夏は子どもの気持ちを思い出させてくれるけど、冬は大人になる試練をたくさん与えてくる。「きらめき」が夏だとしたら、冬は「耐える」という言葉がしっくりくる。夏と比べると冬は日照時間が圧倒的に少ない。乗り越えるべき夜の時間が長くなるし、凍てつくような寒さにもじっと耐えなければならない。

28歳になった今も冬が1番好きな理由は、なんだか大人になった気分になれるからだ。大人になれば耐えるシーンが増える。経験が増えるたびに痛みも増えるし、出会いと別れも増えてしまう。耐えるのが大人だとは思わないし、耐えられないなら耐える必要もない。でも、耐えなければならないときにぐっと耐える必要はあると思う。

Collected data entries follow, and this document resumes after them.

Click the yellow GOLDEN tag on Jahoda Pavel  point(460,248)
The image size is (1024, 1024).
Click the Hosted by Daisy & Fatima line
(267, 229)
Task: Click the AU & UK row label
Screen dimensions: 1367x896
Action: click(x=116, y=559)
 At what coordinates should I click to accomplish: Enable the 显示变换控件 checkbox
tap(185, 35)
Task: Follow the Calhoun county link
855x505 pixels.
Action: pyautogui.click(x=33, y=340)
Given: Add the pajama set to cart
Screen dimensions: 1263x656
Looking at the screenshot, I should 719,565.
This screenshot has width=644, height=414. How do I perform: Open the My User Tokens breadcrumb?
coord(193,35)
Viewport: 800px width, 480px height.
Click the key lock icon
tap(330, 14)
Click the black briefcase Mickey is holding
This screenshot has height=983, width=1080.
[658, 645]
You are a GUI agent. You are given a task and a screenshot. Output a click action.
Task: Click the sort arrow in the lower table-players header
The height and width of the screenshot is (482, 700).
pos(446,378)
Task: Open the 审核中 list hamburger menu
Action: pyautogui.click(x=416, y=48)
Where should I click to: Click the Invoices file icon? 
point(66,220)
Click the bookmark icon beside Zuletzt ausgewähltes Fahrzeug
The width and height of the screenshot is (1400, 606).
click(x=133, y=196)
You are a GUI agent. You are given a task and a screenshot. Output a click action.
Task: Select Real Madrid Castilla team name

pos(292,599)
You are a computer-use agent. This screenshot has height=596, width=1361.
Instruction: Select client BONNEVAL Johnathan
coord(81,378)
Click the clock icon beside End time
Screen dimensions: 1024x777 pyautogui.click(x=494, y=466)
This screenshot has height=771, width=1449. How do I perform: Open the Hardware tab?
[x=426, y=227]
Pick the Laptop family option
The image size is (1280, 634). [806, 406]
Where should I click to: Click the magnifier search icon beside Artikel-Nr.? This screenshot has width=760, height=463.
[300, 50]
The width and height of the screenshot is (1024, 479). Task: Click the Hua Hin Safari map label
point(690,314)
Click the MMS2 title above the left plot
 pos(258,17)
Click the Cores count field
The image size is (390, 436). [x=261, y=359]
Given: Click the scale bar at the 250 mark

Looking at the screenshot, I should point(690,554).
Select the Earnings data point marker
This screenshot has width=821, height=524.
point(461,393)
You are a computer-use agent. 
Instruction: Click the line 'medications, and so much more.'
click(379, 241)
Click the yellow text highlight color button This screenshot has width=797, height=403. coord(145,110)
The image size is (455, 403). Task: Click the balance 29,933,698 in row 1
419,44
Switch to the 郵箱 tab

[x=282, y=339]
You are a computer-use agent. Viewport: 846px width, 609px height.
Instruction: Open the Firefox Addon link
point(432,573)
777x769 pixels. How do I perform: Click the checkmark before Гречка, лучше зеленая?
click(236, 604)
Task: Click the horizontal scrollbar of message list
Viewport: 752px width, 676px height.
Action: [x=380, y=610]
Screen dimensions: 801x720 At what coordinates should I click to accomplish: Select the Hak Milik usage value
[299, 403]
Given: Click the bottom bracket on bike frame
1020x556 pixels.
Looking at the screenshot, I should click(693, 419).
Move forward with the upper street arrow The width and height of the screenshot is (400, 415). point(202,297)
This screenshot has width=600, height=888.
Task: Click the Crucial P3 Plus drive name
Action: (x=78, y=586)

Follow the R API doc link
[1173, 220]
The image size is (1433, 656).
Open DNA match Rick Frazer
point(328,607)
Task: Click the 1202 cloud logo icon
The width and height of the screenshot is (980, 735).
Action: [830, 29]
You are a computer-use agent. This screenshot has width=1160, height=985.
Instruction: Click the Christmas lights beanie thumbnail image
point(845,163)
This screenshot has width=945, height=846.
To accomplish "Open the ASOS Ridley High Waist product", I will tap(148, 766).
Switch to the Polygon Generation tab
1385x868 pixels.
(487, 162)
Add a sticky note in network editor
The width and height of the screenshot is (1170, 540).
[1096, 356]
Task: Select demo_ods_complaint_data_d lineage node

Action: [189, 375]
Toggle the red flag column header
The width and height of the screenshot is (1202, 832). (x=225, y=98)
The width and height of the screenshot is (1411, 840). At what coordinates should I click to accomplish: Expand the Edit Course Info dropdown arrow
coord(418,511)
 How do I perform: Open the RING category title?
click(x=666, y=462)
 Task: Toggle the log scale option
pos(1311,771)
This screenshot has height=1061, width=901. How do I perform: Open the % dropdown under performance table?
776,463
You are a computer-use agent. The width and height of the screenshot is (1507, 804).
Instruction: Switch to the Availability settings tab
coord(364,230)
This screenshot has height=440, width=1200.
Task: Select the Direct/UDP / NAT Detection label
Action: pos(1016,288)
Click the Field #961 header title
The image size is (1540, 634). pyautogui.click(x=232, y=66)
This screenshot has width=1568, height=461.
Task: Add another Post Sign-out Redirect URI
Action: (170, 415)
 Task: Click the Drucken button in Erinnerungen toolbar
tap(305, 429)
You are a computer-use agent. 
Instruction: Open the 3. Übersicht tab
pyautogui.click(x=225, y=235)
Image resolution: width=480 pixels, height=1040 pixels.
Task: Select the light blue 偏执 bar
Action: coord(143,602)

たとえば仕事が辛いけど、乗り越えたら大きな成長に繋がるとか、好きな人に会えないけど、1週間後に会えるとかそういった耐えるは、自分のためになる。

そして、冬は寒さの代わりに空は綺麗になるし、月も綺麗に見える。空気も夏よりは綺麗な気がするから、深呼吸のしがいもある。雪が降れば、雪だるまを作って遊べるし、雪合戦だってできる。あったかい缶コーヒーが、異様に美味しく感じるのも冬ならではの話。夏に食べるアイスよりも冬に食べるアイスの方が美味しく感じてしまうのもなんだか不思議だ。冬に食べるおでんは美味しいし、粕汁だって飲めるし、お魚が美味しくなるのも冬の醍醐味だ。

恋人がいれば、吐息で手をあっためてあげられるよね。それに加えて「寒い」という理由で、君の冷えた左手を僕の右ポケットにお招きする理由になる。恋人を抱き寄せる理由にもなるし、イルミネーションを一緒に見に行く理由を簡単に見つけることができる。

冬はいろんなものを、綺麗にしてしまう魔法をかけてくれるのだ。それは春の憂いも夏のきらめきも、秋の彩りも冬の美しさには到底敵わない。冬が来るたびに物事の美しさを真摯に受け止められる自分と出会えるし、寒さや夜の長さに耐えることで、大人になった気分になる。

冬が1番好きだ。これからも冬の魅力に魅了され続ける自分でいたいし、冬が訪れるたびに大人の階段登る感覚を味わっていたい。